Doc ref: 19365/19 • ECHR ID: 001-202804

Document date: April 15, 2020

Cited paragraphs only

Communicated on 15 April 2020 Published on 2 June 2020

FOURTH SECTION

Application no. 19365/19 Johanna KUIJT against the Netherlands lodged on 4 April 2019

SUBJECT MATTER OF THE CASE

The application concerns the practice in the Netherlands Supreme Court ( Hoge Raad ) to allow judges to sit in deliberations even when they do not form part of the formation to which the case has been assigned.

On 12 December 2016, following proceedings on appeal, the Court of Appeal ( gerechtshof ) convicted the applicant of having disrupted – in the context of a demonstration – an official meeting of the Zeist municipal council and sentenced her to two weeks imprisonment. She filed an appeal in cassation.

An appeal in cassation – which is limited to procedural conformity and points of law – is , in principle , examined and determined by the “seat” ( zetel ), i.e. a formation of three or five members of a multi-judge chamber ( meervoudige kamer ) as provided for in Article 75(3) of the Judiciary (Organisation) Act ( Wet op de rechterlijke organisatie ). There are four multi-judge chambers at the Supreme Court. The second one hears appeals in cassation in criminal cases. The so-called “reservists” are members of a chamber but do not belong to the seat. Although not charged with examining and determining an appeal in cassation, they do participate in the deliberations. According to the Protocol on the participation in the examination and deliberation ( Protocol deelname aan de behandeling en beraadslaging ), adopted by the Supreme Court on 28 August 2017, reservists, although not invited to express their views on the case at hand, may participate in the deliberations with a view to ensur ing legal uniformity within the multi-judge chamber concerned.

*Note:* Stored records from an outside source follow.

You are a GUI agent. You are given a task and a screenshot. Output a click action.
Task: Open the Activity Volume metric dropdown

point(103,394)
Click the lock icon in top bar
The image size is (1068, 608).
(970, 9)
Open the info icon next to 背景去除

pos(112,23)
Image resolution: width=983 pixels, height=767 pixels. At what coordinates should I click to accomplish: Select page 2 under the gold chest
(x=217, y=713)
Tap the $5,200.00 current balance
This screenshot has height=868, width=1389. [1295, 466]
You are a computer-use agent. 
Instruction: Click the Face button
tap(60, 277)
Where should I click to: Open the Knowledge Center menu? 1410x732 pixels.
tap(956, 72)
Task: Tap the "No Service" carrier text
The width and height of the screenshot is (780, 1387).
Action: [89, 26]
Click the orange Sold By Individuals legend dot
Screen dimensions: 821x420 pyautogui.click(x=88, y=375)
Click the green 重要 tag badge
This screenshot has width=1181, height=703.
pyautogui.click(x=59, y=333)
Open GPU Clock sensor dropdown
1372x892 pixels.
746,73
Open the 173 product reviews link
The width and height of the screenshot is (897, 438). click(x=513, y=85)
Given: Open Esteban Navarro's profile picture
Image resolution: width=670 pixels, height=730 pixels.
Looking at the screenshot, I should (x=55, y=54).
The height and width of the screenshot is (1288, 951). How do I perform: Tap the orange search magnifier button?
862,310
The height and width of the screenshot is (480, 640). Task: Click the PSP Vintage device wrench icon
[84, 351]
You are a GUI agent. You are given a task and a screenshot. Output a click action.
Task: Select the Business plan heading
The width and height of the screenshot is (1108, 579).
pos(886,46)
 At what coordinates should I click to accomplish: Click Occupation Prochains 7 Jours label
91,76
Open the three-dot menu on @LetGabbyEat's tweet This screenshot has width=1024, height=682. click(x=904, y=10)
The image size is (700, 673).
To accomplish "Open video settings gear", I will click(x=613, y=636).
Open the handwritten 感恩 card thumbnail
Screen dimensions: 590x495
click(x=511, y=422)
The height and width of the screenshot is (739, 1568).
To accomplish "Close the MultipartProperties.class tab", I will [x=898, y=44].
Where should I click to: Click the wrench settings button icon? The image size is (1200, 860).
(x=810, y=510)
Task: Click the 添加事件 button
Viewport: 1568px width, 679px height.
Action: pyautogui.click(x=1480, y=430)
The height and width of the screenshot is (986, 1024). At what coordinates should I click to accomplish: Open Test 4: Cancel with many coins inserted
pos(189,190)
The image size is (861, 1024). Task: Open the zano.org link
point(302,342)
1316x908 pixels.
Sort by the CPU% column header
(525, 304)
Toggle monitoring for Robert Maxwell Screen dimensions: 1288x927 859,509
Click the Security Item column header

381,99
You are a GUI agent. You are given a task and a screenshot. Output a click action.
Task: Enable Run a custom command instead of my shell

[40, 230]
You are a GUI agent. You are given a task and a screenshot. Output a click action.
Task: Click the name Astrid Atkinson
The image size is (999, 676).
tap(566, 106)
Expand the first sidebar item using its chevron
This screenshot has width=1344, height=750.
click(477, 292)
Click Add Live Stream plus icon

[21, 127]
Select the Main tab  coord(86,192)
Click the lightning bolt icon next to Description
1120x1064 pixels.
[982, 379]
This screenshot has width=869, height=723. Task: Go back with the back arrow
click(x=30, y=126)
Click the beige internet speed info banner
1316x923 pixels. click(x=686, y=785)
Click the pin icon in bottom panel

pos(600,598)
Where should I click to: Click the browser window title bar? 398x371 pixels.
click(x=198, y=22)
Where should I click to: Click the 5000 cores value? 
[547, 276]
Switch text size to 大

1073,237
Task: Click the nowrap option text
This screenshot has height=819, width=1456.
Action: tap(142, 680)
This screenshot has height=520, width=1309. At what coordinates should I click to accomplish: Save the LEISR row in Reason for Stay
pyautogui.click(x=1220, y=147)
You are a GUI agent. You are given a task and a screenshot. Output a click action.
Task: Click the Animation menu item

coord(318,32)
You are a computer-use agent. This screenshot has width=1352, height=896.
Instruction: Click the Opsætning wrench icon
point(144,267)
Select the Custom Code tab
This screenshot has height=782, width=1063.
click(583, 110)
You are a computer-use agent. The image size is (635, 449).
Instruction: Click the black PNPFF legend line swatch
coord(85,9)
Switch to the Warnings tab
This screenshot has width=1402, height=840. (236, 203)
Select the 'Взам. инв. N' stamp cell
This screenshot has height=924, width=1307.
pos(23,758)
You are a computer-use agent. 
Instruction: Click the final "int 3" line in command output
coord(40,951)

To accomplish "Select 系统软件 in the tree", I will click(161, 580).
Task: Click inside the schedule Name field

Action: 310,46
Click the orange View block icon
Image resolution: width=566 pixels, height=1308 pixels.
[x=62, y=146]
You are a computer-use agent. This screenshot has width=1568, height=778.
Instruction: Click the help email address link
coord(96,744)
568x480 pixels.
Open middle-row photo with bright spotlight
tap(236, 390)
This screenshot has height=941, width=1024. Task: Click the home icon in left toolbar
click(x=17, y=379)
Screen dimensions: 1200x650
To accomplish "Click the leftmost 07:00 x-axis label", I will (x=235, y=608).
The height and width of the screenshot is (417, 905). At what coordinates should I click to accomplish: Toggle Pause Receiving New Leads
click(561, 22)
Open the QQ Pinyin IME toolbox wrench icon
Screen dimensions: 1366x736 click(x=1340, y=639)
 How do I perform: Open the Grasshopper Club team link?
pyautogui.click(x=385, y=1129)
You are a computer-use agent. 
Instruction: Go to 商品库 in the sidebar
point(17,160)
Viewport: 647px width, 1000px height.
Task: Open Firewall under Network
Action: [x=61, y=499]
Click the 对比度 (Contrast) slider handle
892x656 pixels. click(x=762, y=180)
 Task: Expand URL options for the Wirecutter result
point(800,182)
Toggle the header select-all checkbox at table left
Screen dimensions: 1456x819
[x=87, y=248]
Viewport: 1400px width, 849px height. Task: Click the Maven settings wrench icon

Disagreeing with this practice, the applicant challenged the three judges assigned to her case as well as the reservists, i.e. all other members of the second multi-judge chamber of the Supreme Court. This challenge was heard before a three-judge seat of the fourth multi-judge Chamber of the Supreme Court and rejected on 21 December 2018. The applicant ’ s appeal in cassation was rejected by the Supreme Court on 8 January 2019.

The applicant alleges a violation of her rights under Article 6 § 1 of the Convention in that her appeal in cassation was not determined by a “tribunal established by law” since it was heard by more judges, i.e. including the “reservists”, than the statutory defined number. She further complains under Article 6 § 1 that, in these circumstances, both the members of the seat and the reservists cannot be regarded as independent and impartial.

QUESTIONS TO THE PARTIES

1. Has the applicant duly exhausted domestic remedies within the meaning of Article 35 § 1 of the Convention in respect of her complaint that her appeal in cassation was not determined by an independent and impartial tribunal established by law?

2. Assuming domestic remedies to have been exhausted, given the practice that “reservist” judges participate in the deliberations on an appeal in cassation and the applicant ’ s unsuccessful challenge of this practice, has the applicant ’ s appeal in cassation been determined by an independent and impartial tribunal established by law as required by Article 6 § 1 of the Convention?